BUFFALO, N.Y. (WIVB)- For UB students, the return of what they all call the ‘drunk bus’ means a safe, free ride home from parties.
“Freshman some down from North to party, and the buses are great way from them to get back to North safely,” says UB sophomore Akinsola Akinwu, who lives near South Campus.
“This area is known for parties and drinking and that’s what you do in college, everyone drinks in college, everyone parties,” Junior Kristin Faulise tells News 4.
She lives on Winspear Avenue, and agrees with Akinwu that the weekend shuttle’s return is a good thing.
But for residents who live near South Campus and aren’t students, it’s a different story.
“I’m scared. It’s been a miracle the last month,” says Travis Ballard, who lives a few houses down from Faulise.
Before the start of the Fall Semester the University postponed the shuttle service on Fridays and Saturdays, after complaints of underage drinking and loud noise in the neighborhood around South Campus.
Ballard, a UB graduate, has lived in this area for years. He feels a lot of these students aren’t held accountable for the headache they cause their neighbors.
“If these were or had been hundreds of black students roaming around this neighborhood, the response to them would have been drastically different,” he says.
Ballard says in general though, this year has been better than last, at least so far.
“99.9999 percent of these students are great, great neighbors. It’s a pleasure to live among them and sometimes that gets lost in the problems,” he says.

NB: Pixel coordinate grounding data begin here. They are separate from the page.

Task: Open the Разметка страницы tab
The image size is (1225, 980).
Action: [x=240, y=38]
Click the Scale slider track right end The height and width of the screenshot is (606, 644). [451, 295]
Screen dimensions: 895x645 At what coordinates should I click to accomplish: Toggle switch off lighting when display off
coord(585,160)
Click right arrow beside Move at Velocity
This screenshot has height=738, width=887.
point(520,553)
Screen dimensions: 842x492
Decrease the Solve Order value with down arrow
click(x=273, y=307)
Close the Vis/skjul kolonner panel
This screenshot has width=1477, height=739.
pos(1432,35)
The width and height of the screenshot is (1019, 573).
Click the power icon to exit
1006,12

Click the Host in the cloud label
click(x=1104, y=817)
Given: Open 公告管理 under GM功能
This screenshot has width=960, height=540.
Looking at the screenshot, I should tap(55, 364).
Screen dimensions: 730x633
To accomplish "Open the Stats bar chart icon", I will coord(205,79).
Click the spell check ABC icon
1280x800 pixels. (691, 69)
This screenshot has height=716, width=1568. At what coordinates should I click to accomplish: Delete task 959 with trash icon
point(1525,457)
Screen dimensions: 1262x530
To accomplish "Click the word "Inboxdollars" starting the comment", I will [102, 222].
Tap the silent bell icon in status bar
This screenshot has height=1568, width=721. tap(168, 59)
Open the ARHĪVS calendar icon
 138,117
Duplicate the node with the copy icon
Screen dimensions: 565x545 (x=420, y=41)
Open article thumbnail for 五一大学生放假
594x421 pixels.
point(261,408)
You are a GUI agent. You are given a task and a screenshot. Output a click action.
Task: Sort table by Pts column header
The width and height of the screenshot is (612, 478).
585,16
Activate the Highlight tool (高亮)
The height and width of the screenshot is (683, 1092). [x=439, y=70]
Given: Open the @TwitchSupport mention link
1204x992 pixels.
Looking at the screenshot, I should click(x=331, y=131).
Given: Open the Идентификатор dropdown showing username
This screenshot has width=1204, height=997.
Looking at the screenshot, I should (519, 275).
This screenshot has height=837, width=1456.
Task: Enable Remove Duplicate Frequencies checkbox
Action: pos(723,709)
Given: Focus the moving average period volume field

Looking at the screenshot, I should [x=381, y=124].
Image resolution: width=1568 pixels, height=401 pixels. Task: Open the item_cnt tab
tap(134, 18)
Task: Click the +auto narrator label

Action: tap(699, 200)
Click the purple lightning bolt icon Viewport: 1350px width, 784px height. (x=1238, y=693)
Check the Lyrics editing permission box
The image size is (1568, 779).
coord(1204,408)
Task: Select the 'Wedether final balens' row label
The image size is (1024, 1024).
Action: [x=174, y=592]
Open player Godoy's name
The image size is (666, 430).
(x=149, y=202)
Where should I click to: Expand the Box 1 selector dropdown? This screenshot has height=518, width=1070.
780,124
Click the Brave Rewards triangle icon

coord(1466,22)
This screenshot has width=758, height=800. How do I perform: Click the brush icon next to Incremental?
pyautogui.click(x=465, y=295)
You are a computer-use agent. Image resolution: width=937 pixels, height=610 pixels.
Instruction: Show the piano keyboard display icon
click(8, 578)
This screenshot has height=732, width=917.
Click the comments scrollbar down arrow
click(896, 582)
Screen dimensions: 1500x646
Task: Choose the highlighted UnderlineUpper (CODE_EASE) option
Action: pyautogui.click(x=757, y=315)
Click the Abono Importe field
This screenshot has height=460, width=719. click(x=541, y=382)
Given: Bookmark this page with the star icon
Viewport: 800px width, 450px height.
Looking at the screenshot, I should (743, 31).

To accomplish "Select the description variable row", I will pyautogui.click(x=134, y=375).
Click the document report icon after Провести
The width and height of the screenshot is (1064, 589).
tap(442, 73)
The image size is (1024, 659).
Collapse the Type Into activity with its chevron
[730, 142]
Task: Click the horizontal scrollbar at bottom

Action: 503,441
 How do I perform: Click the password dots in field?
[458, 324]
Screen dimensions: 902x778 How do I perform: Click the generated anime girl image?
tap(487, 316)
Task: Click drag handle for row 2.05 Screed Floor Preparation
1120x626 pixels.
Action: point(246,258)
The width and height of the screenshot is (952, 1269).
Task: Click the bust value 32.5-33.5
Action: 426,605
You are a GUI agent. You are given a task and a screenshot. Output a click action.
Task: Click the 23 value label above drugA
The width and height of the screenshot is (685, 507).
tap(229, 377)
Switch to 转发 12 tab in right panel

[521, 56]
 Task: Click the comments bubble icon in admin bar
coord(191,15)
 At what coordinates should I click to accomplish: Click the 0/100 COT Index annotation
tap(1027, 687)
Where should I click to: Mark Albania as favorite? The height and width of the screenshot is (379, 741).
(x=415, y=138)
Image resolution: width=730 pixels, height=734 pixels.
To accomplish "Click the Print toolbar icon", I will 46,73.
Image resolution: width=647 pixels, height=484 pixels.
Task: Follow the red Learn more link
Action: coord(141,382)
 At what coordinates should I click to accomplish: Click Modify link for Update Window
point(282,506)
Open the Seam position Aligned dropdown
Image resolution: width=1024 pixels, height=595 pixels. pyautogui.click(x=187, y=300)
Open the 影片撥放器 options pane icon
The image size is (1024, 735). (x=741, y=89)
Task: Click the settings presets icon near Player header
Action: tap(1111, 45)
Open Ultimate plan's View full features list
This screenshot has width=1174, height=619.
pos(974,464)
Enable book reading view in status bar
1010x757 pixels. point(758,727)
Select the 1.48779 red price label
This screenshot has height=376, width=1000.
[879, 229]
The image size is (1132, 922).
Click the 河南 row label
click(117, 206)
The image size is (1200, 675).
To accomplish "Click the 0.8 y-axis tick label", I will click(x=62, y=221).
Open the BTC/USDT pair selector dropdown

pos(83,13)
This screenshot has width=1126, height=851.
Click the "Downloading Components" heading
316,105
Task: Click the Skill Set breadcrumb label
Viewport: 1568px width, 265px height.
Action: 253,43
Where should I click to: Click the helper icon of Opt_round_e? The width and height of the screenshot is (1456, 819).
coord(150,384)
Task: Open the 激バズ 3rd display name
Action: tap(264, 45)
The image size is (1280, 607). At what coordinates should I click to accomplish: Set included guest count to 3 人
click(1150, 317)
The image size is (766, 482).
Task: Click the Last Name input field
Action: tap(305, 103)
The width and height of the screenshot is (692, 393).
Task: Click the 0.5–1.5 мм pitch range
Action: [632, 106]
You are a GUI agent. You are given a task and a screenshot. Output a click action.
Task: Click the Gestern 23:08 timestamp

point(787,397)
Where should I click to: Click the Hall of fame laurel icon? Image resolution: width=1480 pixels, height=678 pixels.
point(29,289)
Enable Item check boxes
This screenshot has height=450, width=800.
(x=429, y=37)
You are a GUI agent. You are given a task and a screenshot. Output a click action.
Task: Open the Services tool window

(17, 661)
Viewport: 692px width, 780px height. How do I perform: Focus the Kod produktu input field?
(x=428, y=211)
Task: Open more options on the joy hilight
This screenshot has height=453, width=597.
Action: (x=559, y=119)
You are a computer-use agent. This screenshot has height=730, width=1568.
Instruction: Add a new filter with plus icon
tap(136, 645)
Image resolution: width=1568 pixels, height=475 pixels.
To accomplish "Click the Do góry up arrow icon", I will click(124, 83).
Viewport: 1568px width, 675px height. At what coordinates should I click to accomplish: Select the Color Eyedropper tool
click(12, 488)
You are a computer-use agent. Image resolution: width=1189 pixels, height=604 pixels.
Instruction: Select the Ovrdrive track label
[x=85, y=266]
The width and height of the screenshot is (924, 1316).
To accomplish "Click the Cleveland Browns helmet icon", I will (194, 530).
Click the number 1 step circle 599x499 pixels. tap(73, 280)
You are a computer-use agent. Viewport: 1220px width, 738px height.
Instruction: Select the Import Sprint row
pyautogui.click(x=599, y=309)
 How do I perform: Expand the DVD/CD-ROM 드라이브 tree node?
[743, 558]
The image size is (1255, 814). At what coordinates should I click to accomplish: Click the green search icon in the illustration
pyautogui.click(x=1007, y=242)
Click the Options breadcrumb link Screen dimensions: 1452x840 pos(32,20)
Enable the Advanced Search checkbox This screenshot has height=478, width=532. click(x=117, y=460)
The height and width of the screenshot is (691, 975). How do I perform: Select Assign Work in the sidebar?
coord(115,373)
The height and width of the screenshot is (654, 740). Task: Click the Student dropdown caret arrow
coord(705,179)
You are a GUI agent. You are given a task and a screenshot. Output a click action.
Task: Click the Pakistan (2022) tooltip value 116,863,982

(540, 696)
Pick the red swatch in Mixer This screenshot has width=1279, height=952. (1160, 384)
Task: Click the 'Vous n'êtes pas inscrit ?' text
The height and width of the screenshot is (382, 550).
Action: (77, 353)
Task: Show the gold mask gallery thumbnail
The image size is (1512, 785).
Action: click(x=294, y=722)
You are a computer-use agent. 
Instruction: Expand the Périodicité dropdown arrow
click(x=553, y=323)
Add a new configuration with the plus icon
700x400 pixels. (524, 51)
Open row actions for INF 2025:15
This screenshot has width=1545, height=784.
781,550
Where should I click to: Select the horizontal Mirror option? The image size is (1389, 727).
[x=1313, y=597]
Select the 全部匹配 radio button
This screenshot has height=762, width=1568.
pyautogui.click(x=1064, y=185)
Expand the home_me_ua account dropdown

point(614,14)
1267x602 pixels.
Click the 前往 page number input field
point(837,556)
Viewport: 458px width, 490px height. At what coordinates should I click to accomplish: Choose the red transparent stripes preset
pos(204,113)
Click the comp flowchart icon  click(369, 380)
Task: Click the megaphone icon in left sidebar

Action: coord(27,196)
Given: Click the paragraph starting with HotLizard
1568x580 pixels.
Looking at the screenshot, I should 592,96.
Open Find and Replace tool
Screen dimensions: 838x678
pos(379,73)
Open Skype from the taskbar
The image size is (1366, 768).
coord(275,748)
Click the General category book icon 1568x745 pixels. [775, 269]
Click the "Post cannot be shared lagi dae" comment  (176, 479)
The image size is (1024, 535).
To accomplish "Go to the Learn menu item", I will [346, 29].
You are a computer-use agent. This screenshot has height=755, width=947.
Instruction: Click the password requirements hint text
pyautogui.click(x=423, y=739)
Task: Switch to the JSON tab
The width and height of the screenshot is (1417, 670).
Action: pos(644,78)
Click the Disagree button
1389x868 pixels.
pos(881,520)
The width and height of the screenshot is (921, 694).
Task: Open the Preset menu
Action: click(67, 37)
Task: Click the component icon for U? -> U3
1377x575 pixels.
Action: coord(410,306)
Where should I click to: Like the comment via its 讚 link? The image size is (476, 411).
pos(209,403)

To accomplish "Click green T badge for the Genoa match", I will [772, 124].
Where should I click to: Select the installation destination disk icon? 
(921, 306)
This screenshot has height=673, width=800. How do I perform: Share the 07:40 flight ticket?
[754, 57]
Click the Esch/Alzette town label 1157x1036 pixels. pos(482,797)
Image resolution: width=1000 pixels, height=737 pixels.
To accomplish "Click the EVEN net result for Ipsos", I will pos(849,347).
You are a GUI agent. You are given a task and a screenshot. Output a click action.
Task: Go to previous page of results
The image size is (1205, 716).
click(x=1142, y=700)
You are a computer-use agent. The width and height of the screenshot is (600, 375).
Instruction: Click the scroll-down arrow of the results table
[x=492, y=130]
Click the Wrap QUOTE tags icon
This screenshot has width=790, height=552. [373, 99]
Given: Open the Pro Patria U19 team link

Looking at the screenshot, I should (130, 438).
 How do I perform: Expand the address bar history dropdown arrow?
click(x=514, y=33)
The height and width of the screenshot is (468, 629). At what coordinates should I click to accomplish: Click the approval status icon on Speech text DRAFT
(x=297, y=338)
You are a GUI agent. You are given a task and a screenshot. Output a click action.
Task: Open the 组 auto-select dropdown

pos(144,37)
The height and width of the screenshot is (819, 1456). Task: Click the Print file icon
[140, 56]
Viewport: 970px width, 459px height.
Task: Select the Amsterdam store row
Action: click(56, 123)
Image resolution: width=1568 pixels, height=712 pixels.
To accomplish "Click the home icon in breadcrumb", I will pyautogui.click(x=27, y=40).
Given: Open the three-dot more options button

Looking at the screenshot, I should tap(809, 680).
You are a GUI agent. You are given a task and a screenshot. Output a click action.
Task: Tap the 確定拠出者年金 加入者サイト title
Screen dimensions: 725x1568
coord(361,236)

One of the problems, he points out, is students not picking up after their parties.
As we spoke to Ballard, we spotted several red solo cups tossed around the sidewalk and on his neighbors’ lawns.
Faulise and some of her roommates say they’ve received letters from neighbors which don’t make them feel welcome, even though they say they keep their parties under control.
One home, across the street from Faulise, has a sign that reads “Family lives here, not students.”
The bus will now run every 30 minutes, seven days a week.
According to a statement from UB the shuttle is intended to transport students between campuses for work or study, but the students we spoke to say the previous buses were used largely to go to and from parties.
These shuttles will have half the capacity of the Stampede buses, and according to the University there will be no option to stand.
Taylor Buonocore lives on the North Campus and says when the weekend service was suspended in August, she and her friends relied on ridesharing.
“I feel like we just got used to taking Ubers, because it’s much more convenient to just get picked up at your hall, dropped off right at the party, rather than taking a bus, waiting for the bus in the cold when it snows, it’s just a lot more convenient, but it is expensive,” she says.
Now that the weekend shuttle is back, she plans on taking it.
Ballard, who says his garden is often littered after parties, is hopeful that the 99.9 percent majority will shine through.